Apart from the pictures, every record here must be copied word for word.
**** Extracted material ****
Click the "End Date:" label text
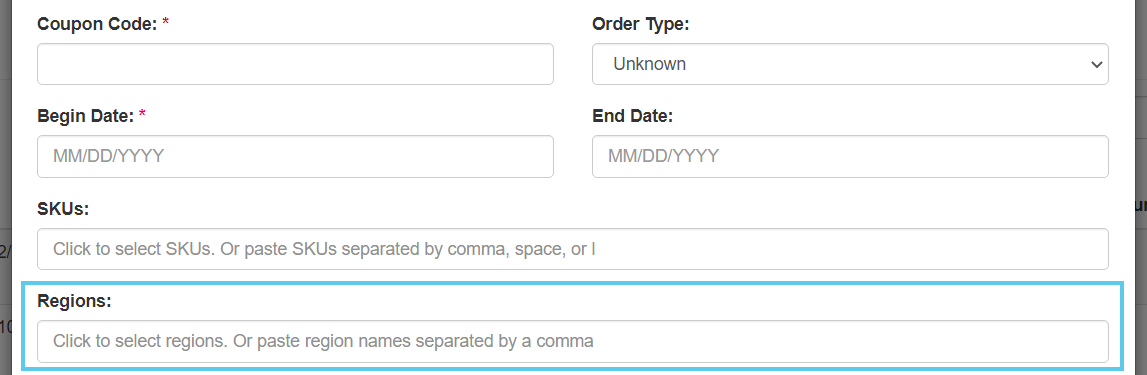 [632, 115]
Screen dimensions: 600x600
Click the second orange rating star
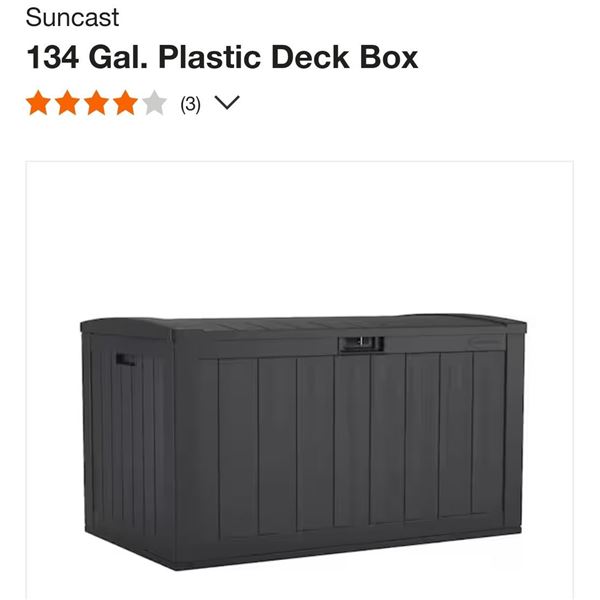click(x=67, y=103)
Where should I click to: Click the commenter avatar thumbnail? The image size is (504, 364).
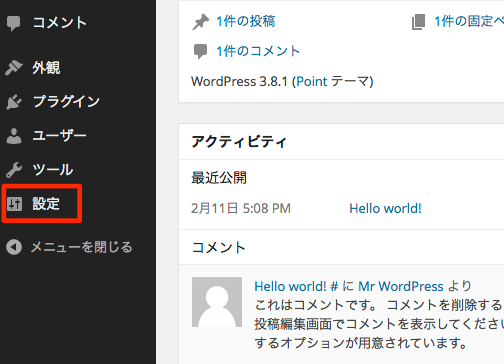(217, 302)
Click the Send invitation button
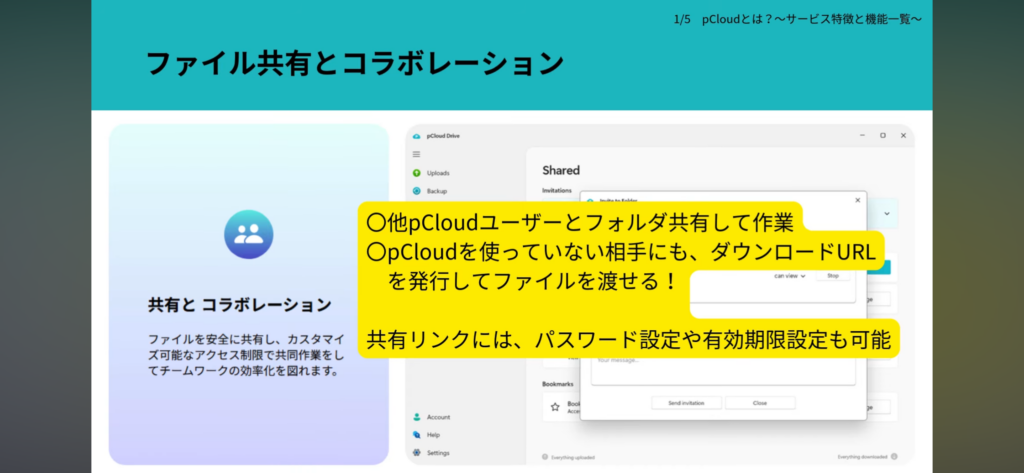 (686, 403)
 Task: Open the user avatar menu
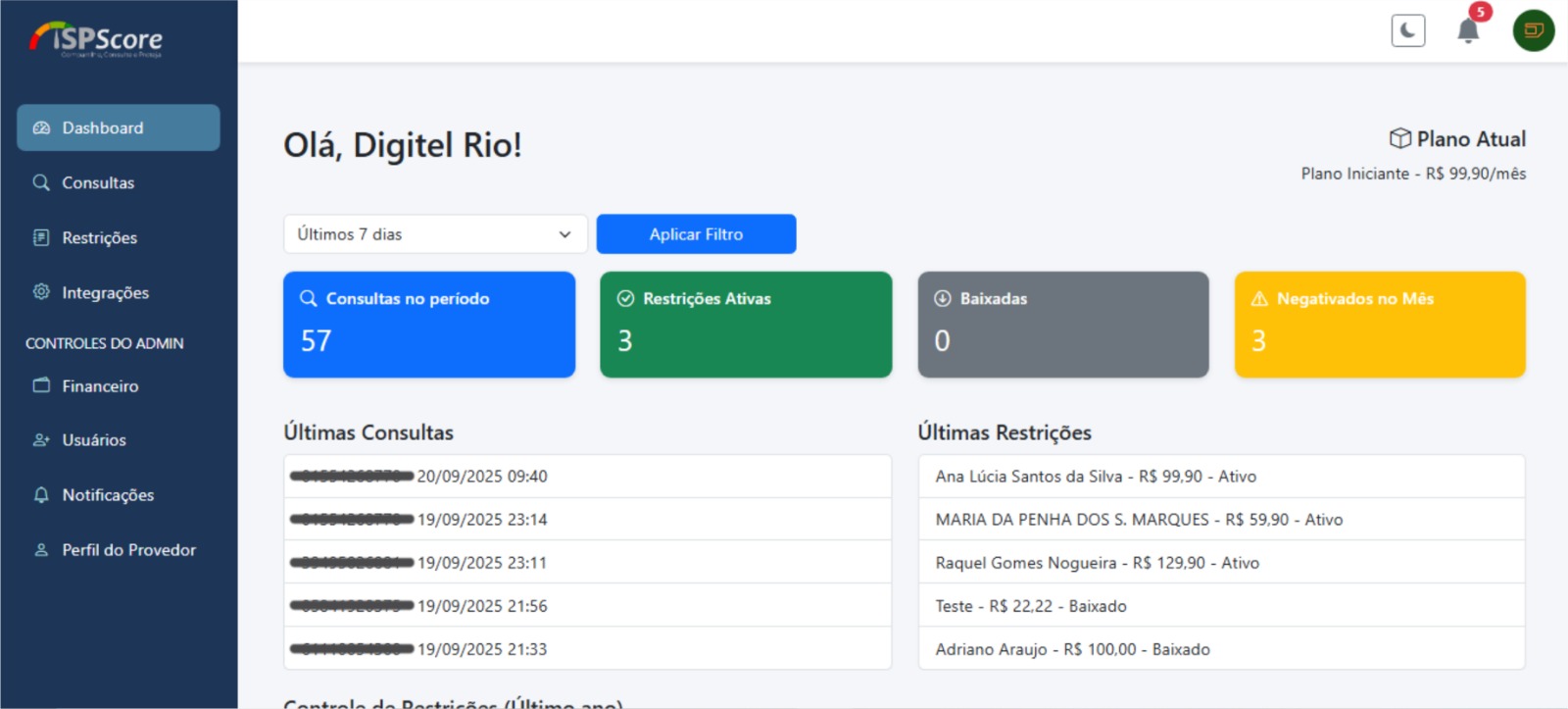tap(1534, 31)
****
### Task output
Click the "End Date:" label text
 [632, 115]
Screen dimensions: 600x600
Click the second orange rating star
click(x=67, y=103)
Where should I click to: Click the commenter avatar thumbnail? The image size is (504, 364).
(217, 302)
Click the Send invitation button
 (686, 403)
 Task: Open the user avatar menu
tap(1534, 31)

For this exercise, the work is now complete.